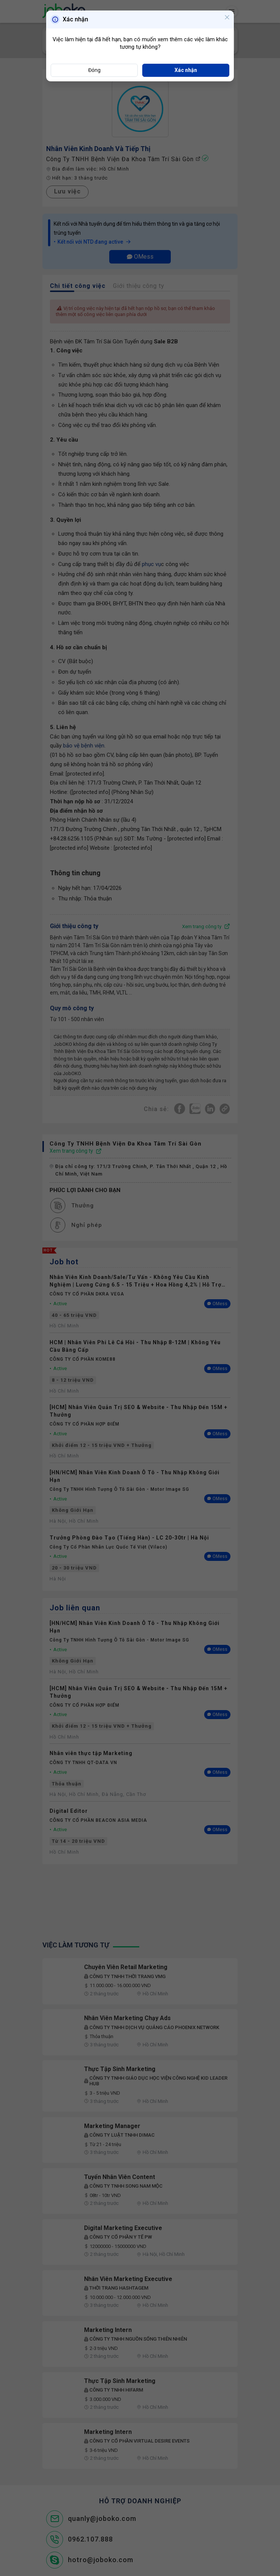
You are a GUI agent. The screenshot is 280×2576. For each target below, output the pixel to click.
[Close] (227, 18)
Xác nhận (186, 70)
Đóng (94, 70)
--
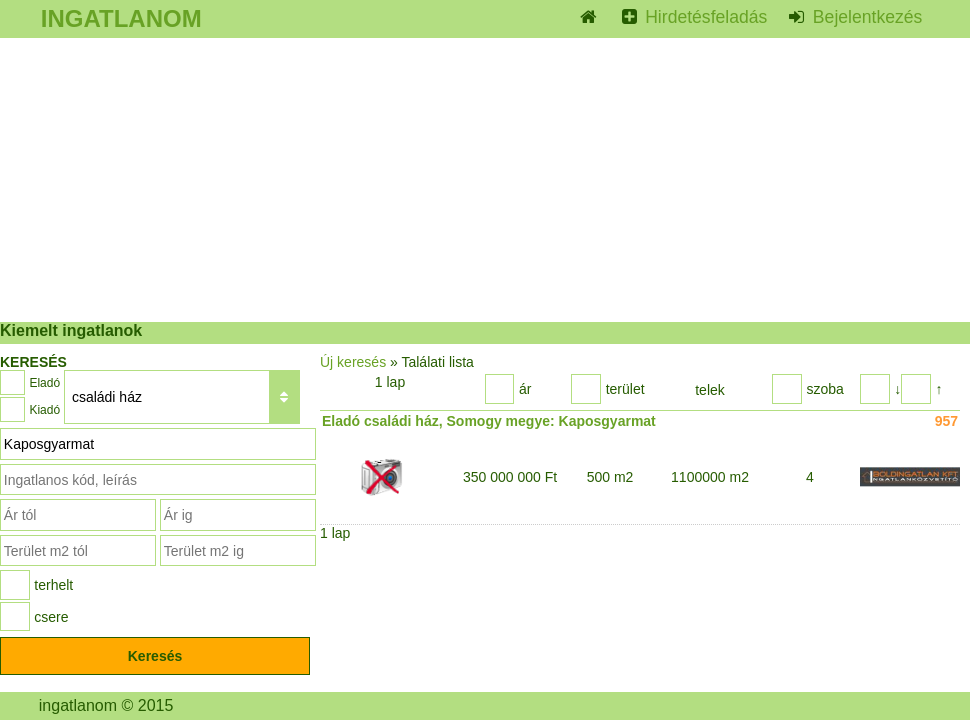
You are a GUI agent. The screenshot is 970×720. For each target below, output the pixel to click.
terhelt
--
*DIRECTIONS:*
Locate every line in the data above that contains the string "click", and copy each such line in full. Uppercase and lowercase letters count as different.

*SOLUTION TO THE PROBLEM:*
You are a GUI agent. The screenshot is 280×2576. For each target below, output the pixel to click.
You are a GUI agent. The screenshot is 970×720. For each target below, output the pixel to click.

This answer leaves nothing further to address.